背景信息
SQL操作中,经常有行转列(Pivot)和列转行(Unpivot)的数据处理需求。本文将通过SQL示例,介绍如何在Data Lake Analytics(DLA)中使用SQL,达到行转列和列转行的目的。另外,DLA支持JSON函数和UNNEST语法,您可以更加方便、灵活地通过SQL处理数据。
前提条件
在OSS中上传测试数据文件pivot、unpiovt表,表存储路径分别为
oss://bucket-name/test/pivot/pivot.txt
和oss:/bucket-name/test/unpivot/unpivot.txt
。
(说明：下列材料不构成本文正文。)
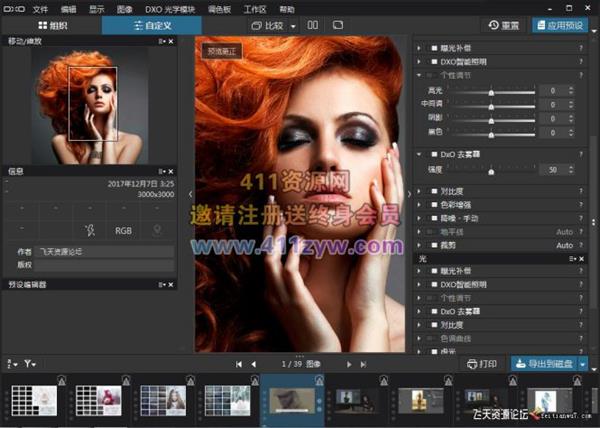Click the sort order icon above filmstrip

pyautogui.click(x=11, y=363)
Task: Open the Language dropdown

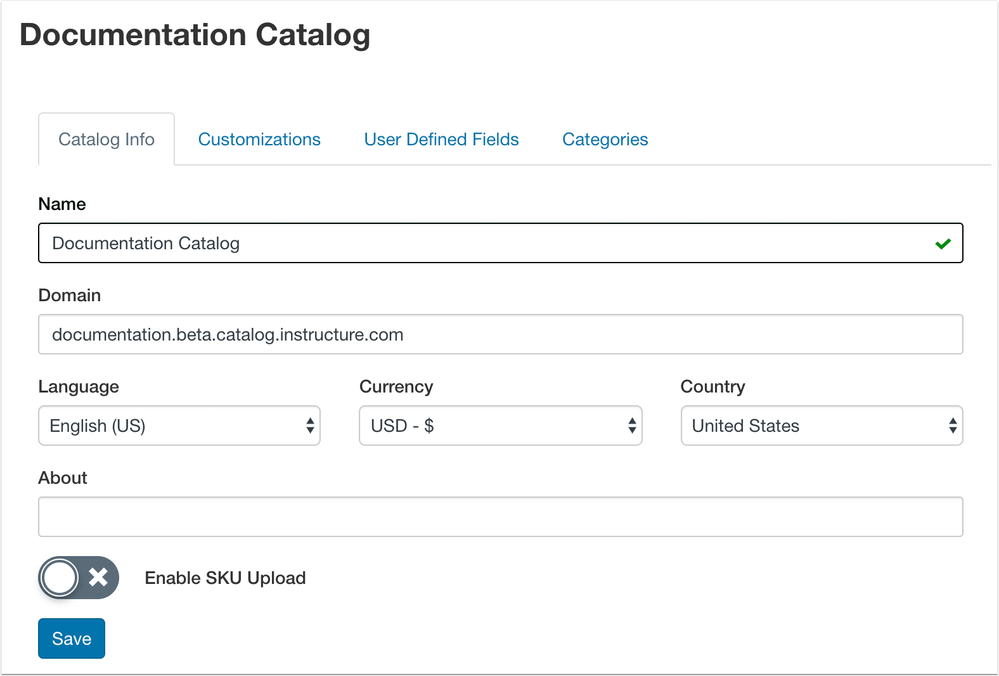Action: point(180,425)
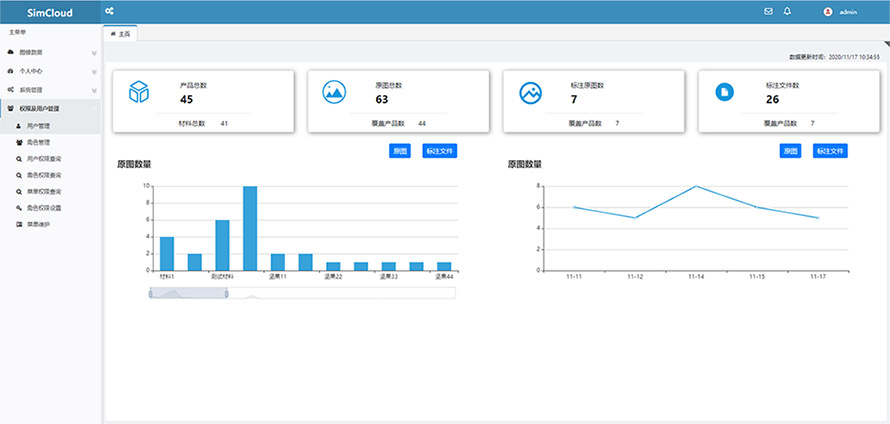890x424 pixels.
Task: Open the notification bell
Action: click(x=787, y=11)
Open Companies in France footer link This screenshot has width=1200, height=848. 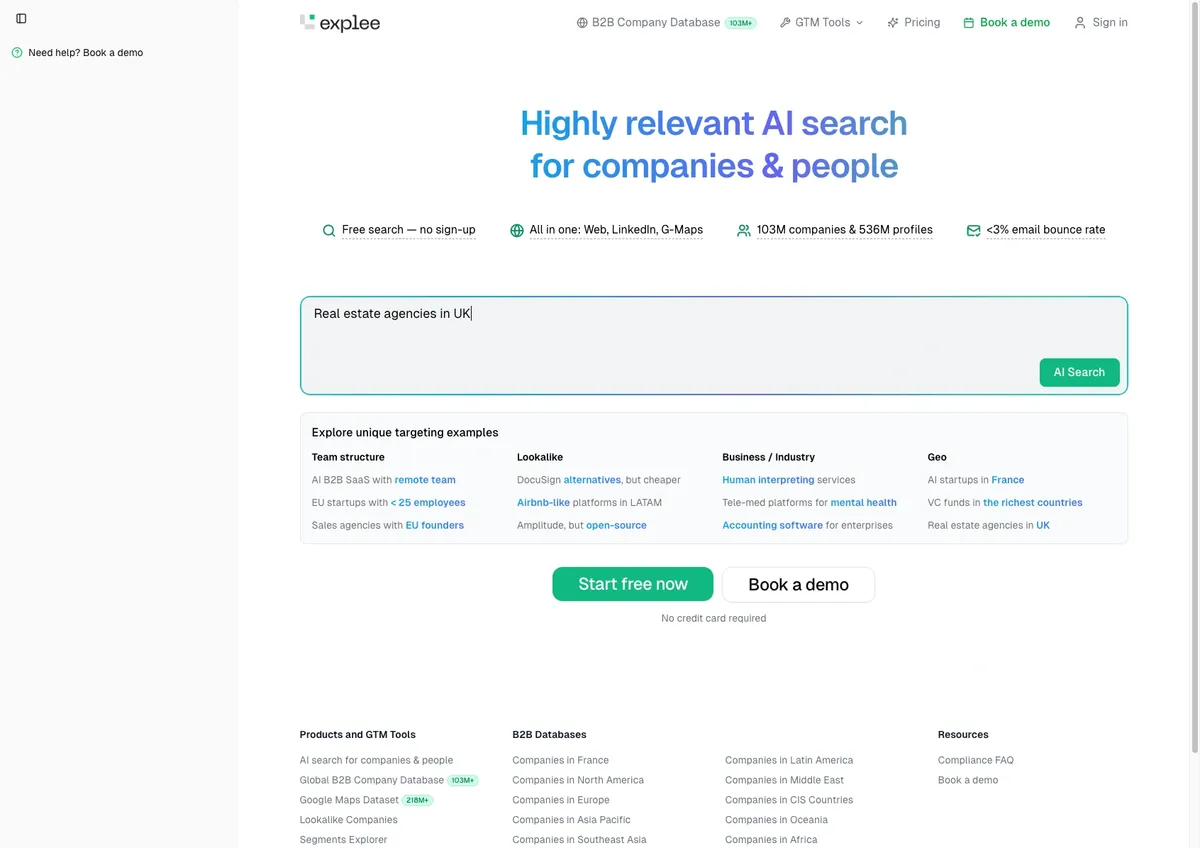click(560, 760)
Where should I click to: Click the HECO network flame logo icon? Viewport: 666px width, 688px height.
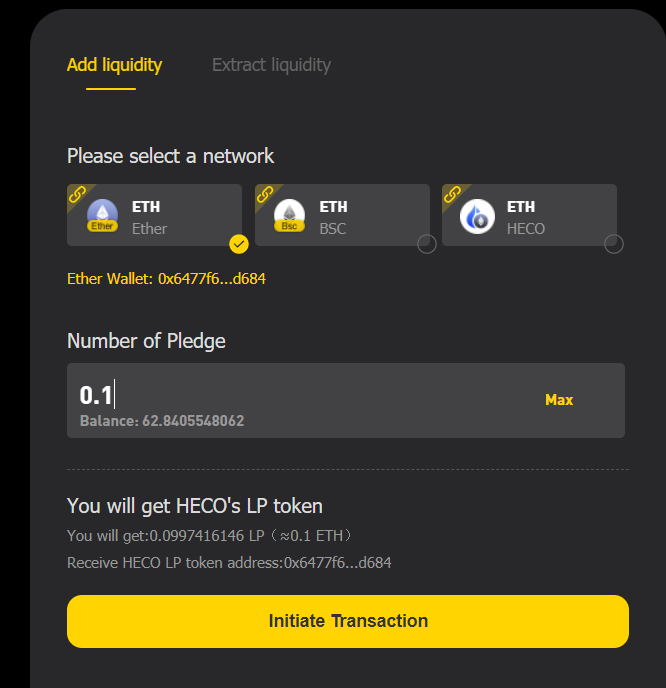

创建OSS Schema
CREATE SCHEMA oss_test_schema with DBPROPERTIES(
catalog='oss',
location = 'oss://bucket-name/test/'
);
创建OSS表
CREATE EXTERNAL TABLE pivot (
id int,
username string,
subject string,
score int
)
ROW FORMAT DELIMITED
FIELDS TERMINATED BY ','
STORED AS TEXTFILE
LOCATION 'oss://bucket-name/test/pivot/'
CREATE EXTERNAL TABLE unpivot (
username string,
yuwen int,
shuxue int,
yingyu int
)
ROW FORMAT DELIMITED
FIELDS TERMINATED BY ','
STORED AS TEXTFILE
LOCATION 'oss://dlaossfile1/test/unpivot/'
查询表数据
SELECT * FROM oss_test_schema.pivot
SELECT * FROM oss_test_schema.unpivot